◆ Yapılacak Görev
Metin alıntısında “Bu hafta milli” ile “TAMAMEN BENİM HATAM!” arasındaki bölümü, her iki ifade de dahil olmak üzere harfi harfine kopyalayınız.

Bu hafta milli maçlar yüzünden ara olunca yazılara da ara vardır diye dün hiç yazmaya kalkmadım. Haliyle editör tayfası (saygıyla anıyorum) “Arkadaşım sen futbolcu musun? Süper Lig misin sen? Sen hayırdır?” deyince oturup yazmak zorunda kaldım. Bir günlük gecikme bundan yani. Gerçi tam günüm de belli değil ama ola ki aranızda “Bu keltoş neden yazmadı yav?” diye düşünenleriniz varsa diye baştan söylüyorum: TAMAMEN BENİM HATAM!

◆ Veri Kümesi
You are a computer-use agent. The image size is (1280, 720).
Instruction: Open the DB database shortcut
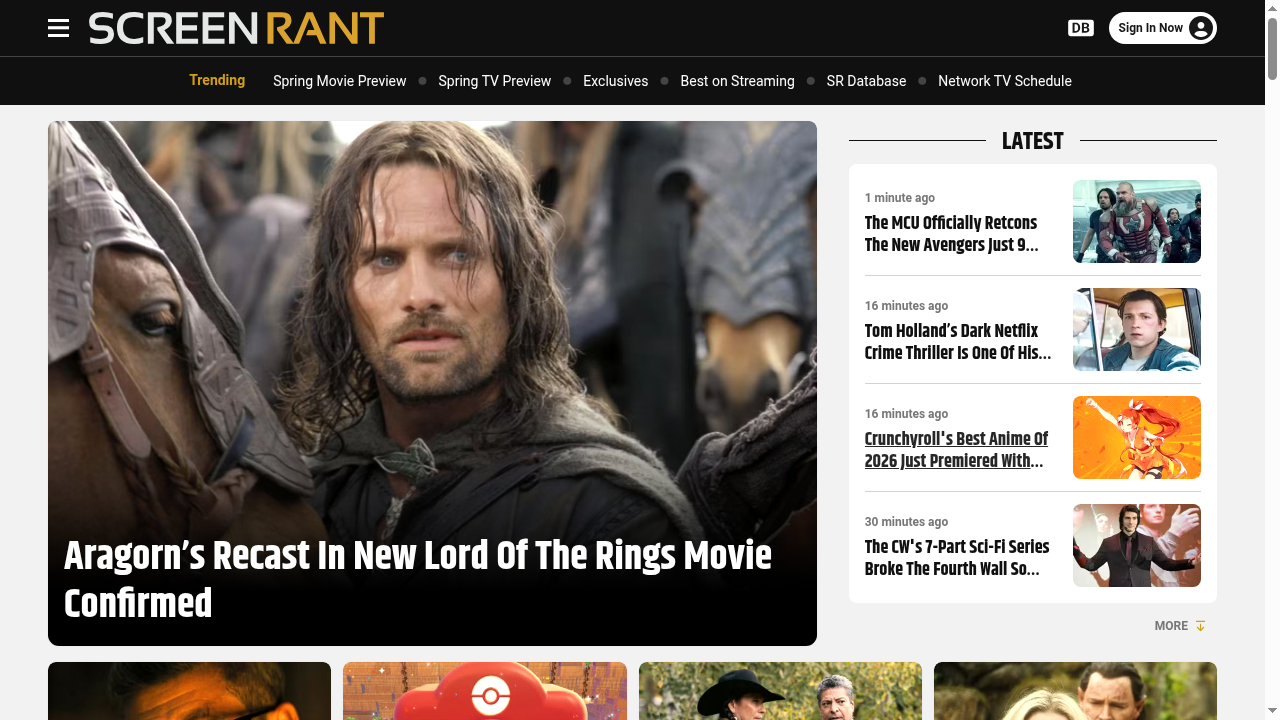pos(1080,28)
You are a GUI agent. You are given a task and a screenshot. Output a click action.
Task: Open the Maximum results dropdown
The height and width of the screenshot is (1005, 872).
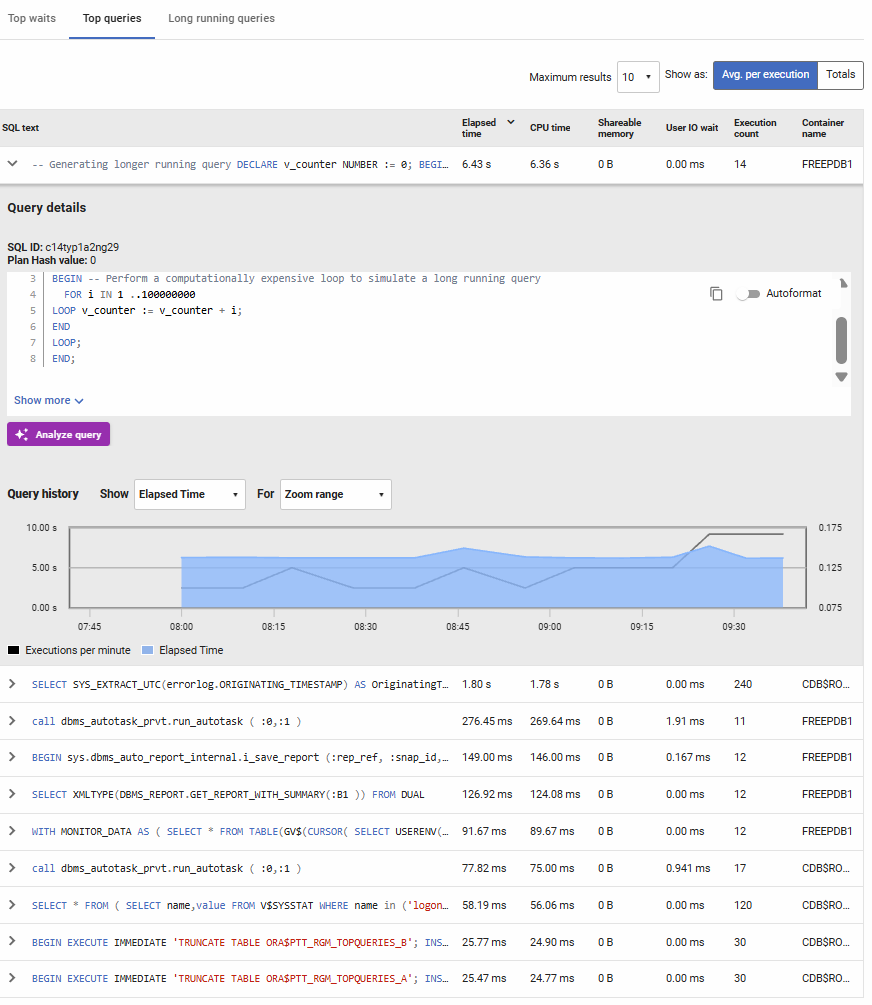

◆ Beklenen Yanıt
Bu hafta milli maçlar yüzünden ara olunca yazılara da ara vardır diye dün hiç yazmaya kalkmadım. Haliyle editör tayfası (saygıyla anıyorum) “Arkadaşım sen futbolcu musun? Süper Lig misin sen? Sen hayırdır?” deyince oturup yazmak zorunda kaldım. Bir günlük gecikme bundan yani. Gerçi tam günüm de belli değil ama ola ki aranızda “Bu keltoş neden yazmadı yav?” diye düşünenleriniz varsa diye baştan söylüyorum: TAMAMEN BENİM HATAM!